5. The method for measuring and calculating forest carbon reserves according to claim 1, wherein the step of obtaining the target sample point based on the remote sensing image and the classification result comprises:

acquiring vegetation areas based on the remote sensing images;

acquiring target weights based on the vegetation areas;

and acquiring a target sample point based on the target weight and the classification result.

6. The method for measuring and calculating forest carbon reserves according to claim 4, wherein the first vegetation information includes vegetation type; the specific step of judging whether the first vegetation information is matched with the second vegetation information comprises the following steps:

acquiring vegetation estimated height and vegetation estimated breast diameter based on the vegetation type, the climate information and the soil information;

acquiring actual vegetation height and actual vegetation breast diameter based on the second vegetation information;

respectively obtaining a first difference value between the actual vegetation height and the estimated vegetation height and a second difference value between the actual vegetation diameter and the estimated vegetation diameter;

judging whether the first difference value and the second difference value meet a preset judgment standard or not and generating a judgment result;

and judging whether the first vegetation information is matched with the second vegetation information or not based on the judging result.

7. The method for measuring and calculating forest carbon reserves according to claim 6, wherein the step of determining whether the first vegetation information and the second vegetation information match based on the determination result includes:

obtaining the number of target sample points;

acquiring target quantity based on the judging result;

acquiring a matching success rate based on the target sample number and the target number;

judging whether the matching success rate is greater than a preset success rate threshold value or not;

and if the matching success rate is greater than the preset success threshold, judging that the first vegetation information is matched with the second vegetation information.

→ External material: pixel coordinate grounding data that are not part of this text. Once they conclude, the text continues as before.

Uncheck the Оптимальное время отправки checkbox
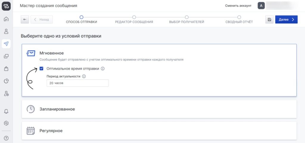coord(41,69)
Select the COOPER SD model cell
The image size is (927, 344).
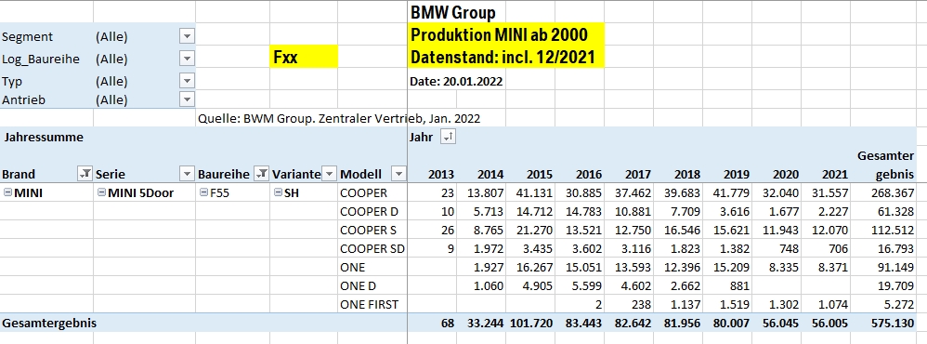tap(372, 248)
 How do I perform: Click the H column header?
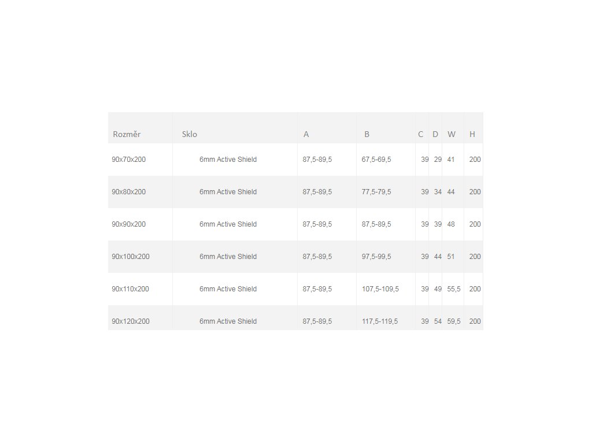point(472,134)
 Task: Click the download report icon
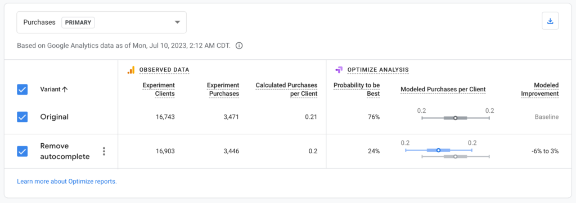coord(550,21)
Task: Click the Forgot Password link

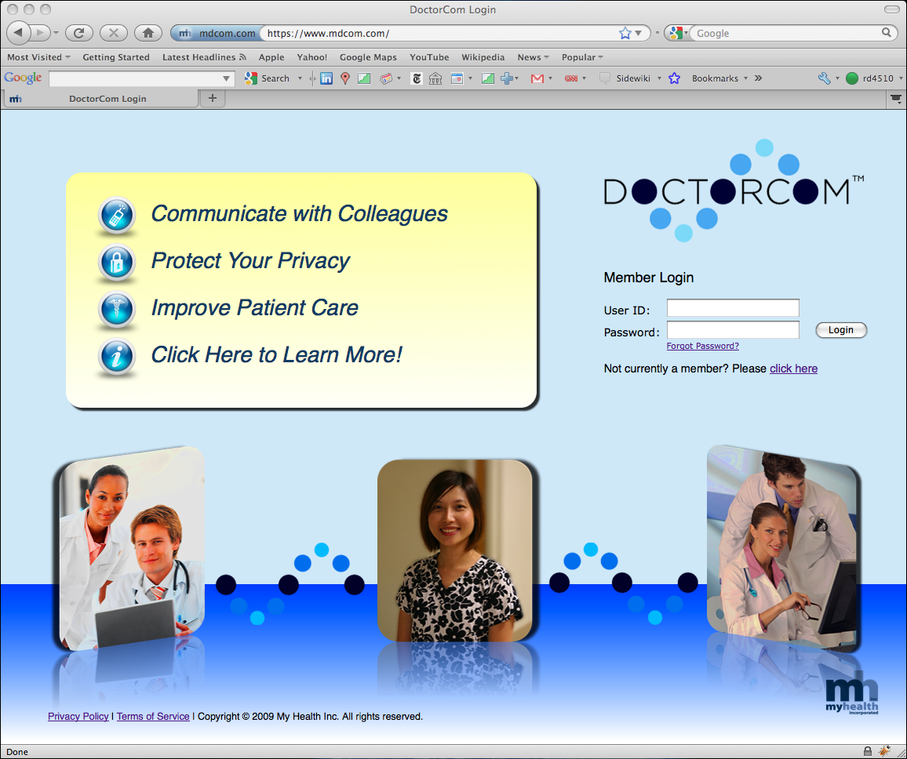Action: pos(702,346)
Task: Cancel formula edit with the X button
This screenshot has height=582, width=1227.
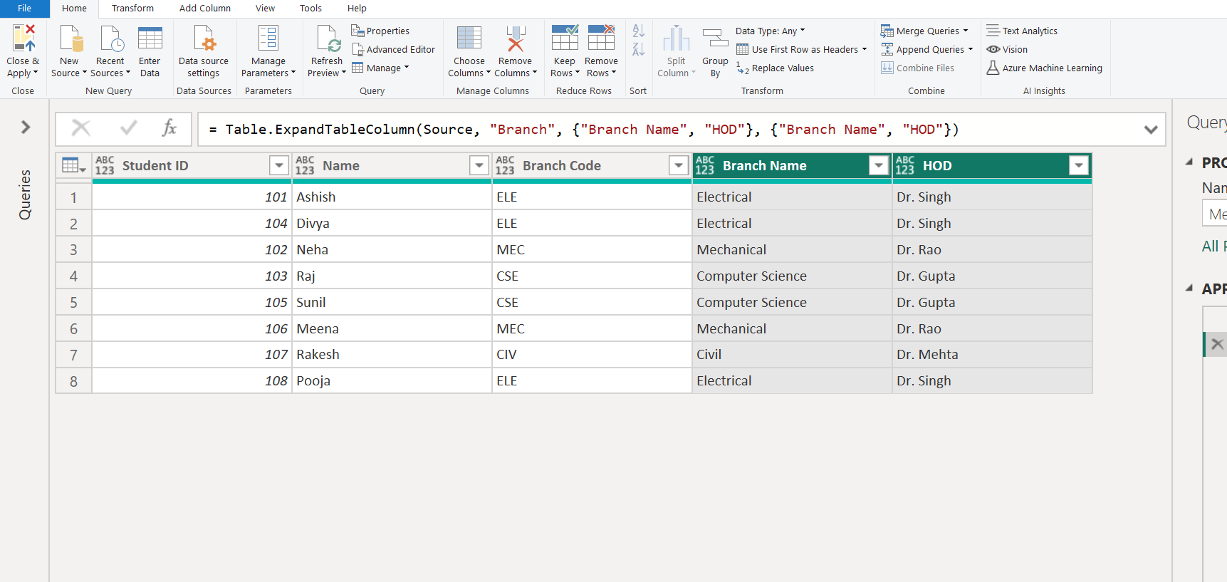Action: point(81,129)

8. A forest carbon reserve measurement system, comprising:

the first acquisition module (1) is used for acquiring a remote sensing image of a forest in a target area;

the second acquisition module (2) is used for acquiring first vegetation information in the target area based on the remote sensing image;

the classifying module (3) is used for classifying the first vegetation information and generating a classifying result;

the third acquisition module (4) is used for acquiring a target sample point based on the remote sensing image and the classification result;

a fourth acquisition module (5) for acquiring a stereoscopic image of a forest at the target sample point;

a fifth acquisition module (6) for acquiring second vegetation information at a target sample point based on the stereoscopic image;

a judging module (7) for judging whether the first vegetation information is matched with the second vegetation information;

a sixth obtaining module (8), wherein if the first vegetation information is matched with the second vegetation information, the sixth obtaining module (8) is used for obtaining a measurement and calculation model based on the classification result;

a seventh acquisition module (9) for acquiring biomass based on the calculation model;

an eighth acquisition module (10) for acquiring a forest carbon reserve based on the biomass.

9. A smart terminal comprising a memory, a processor, wherein the memory is adapted to store a computer program capable of running on the processor, and wherein the processor, when loaded with the computer program, performs the method of any of claims 1 to 7.

10. A computer readable storage medium having a computer program stored therein, characterized in that the computer program, when loaded by a processor, performs the method of any of claims 1 to 7.